Fee shifting bylaws moved to back burner
Photo by Sharon Drummond

In a case of first impression, the Delaware Supreme Court held that provisions contained in a nonstock corporation’s bylaws, requiring a plaintiff stockholder to reimburse the corporation’s legal expenses if the plaintiff loses on a claim it has brought against the corporation, are facially valid if adopted properly and for a proper purpose (i.e., not for the purpose of deterring meritorious litigation). The court reached its conclusion in its May 8, 2014 decision based on the following factors and analysis: 

  • the Delaware General Corporation Law (“DGCL”) and other Delaware statutes did not forbid the enactment of fee-shifting bylaws;
  • the fee-shifting bylaw related to the business of the corporation, the conduct of its affairs, and its rights or powers or the rights or powers of its stockholders, directors, officers or employees because it related to the allocation of risk in connection with intra-corporation litigation (DGCL § 109(b)); 
  • a provision for fee-shifting was not required to be included in the charter and could therefore be adopted in the bylaws (DGCL § 102(a)); and 
  • because the Delaware Supreme Court has held that bylaws are treated as contracts among a corporation’s stockholders, it was permissible to modify the American attorney’s fees rule (i.e., that each party in litigation bears its own costs and expenses) by adopting a fee-shifting bylaw. 

Because of the statutory basis of the court’s decision, the holding was presumed to also apply to ordinary stock corporations. Thus, a fee-shifting bylaw would likely allow Delaware corporations to require the loser of an intra-corporate lawsuit to pay the corporation’s attorney expenses. 
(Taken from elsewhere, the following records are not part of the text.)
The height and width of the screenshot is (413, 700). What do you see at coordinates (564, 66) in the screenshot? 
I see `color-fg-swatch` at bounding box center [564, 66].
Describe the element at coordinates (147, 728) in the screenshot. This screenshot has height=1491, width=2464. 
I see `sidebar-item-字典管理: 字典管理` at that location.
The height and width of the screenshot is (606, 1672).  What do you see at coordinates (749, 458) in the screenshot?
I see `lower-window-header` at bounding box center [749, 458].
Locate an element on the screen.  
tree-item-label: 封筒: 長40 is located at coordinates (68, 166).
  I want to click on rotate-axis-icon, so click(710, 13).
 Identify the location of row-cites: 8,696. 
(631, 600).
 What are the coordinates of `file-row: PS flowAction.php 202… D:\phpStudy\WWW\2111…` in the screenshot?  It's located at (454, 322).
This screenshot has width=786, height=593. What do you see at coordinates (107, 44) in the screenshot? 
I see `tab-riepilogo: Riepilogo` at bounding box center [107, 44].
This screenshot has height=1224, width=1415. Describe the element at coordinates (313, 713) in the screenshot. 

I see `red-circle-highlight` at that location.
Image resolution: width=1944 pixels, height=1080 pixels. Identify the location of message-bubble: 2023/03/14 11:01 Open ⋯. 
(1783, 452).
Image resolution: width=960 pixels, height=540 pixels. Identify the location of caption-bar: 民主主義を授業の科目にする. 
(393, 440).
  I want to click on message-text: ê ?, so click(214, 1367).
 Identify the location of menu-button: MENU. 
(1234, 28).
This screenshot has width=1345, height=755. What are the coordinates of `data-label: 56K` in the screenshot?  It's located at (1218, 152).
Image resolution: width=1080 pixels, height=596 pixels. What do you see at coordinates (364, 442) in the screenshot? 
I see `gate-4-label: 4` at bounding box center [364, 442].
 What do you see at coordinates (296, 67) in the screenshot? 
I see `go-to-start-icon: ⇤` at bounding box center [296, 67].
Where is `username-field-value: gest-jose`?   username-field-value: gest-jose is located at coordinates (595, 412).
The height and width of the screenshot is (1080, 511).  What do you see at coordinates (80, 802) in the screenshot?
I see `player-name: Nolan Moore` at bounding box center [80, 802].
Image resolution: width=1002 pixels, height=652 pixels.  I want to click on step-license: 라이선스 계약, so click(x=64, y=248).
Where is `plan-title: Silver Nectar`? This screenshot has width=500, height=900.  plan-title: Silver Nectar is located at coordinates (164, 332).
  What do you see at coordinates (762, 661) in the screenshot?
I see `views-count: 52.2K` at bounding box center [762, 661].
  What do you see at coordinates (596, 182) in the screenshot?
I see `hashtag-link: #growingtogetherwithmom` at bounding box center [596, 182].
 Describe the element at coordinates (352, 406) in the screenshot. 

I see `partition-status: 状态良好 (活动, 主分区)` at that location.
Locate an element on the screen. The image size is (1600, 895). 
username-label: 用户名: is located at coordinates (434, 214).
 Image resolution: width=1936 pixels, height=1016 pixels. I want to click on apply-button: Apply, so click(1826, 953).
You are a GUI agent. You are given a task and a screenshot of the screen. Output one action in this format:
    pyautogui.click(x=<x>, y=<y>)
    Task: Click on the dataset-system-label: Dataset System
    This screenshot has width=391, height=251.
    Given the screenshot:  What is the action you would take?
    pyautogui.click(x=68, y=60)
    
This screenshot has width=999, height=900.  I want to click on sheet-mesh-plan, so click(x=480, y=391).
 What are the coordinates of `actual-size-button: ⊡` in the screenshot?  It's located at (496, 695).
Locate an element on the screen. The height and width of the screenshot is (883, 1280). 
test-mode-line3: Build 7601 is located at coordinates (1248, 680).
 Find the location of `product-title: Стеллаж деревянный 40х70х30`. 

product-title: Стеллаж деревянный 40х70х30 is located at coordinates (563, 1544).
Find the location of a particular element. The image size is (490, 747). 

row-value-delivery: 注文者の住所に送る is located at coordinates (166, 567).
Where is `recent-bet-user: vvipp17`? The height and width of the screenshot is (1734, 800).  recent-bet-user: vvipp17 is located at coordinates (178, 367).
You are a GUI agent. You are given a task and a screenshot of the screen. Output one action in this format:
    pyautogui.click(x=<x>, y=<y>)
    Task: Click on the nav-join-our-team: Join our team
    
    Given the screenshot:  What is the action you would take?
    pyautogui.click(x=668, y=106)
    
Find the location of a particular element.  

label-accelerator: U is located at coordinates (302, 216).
In response to the Delaware Supreme Court’s ruling, the Delaware State Bar Association (with significant plaintiff’s attorney membership) was considering a proposed amendment to the DGCL would amend Section 102(b)(6) and add a new Section 331 to clarify that these costs cannot be borne by stockholders of stock corporations. The proposed legislation was expected to be presented to the Delaware General Assembly before the end of the current session and, if passed, would have become effective on August 1, 2014. 

However, in a recent development, the Delaware legislature passed, with the approval of the Governor, Senate Joint Resolution No. 12, which directs the Delaware State Bar Association to further evaluate the proposed amendments to the DGCL regarding fee-shifting bylaws and other aspects of corporate litigation. Although the resolution seems to support for the proposed legislation, the Delaware legislature seems to want further analysis so as not to disenfranchise publicly traded companies that have come to Delaware because of the state’s business-centric approach. The Delaware legislature will likely ultimately insist on a balanced approach after giving full consideration of the interests of all potential parties. Some commentators have speculated that this balancing could be achieved, for example, by permitting fee-shifting bylaws if approved by a stockholder vote or by limiting fee-shifting to lawsuits wrongly filed outside of Delaware in contravention of a valid forum-selection bylaw. To achieve the appropriate balance, the legislature in Delaware will need to weigh the contracts theory of bylaws and deterring meritless strike suits against a public policy argument that would favor access to courts for meritorious lawsuits. In any case, no action will likely be taken on this front until 2015. Until such time, companies should consider to potential utility of adopting fee-shifting bylaws in light of the Delaware Supreme Court’s recent decision.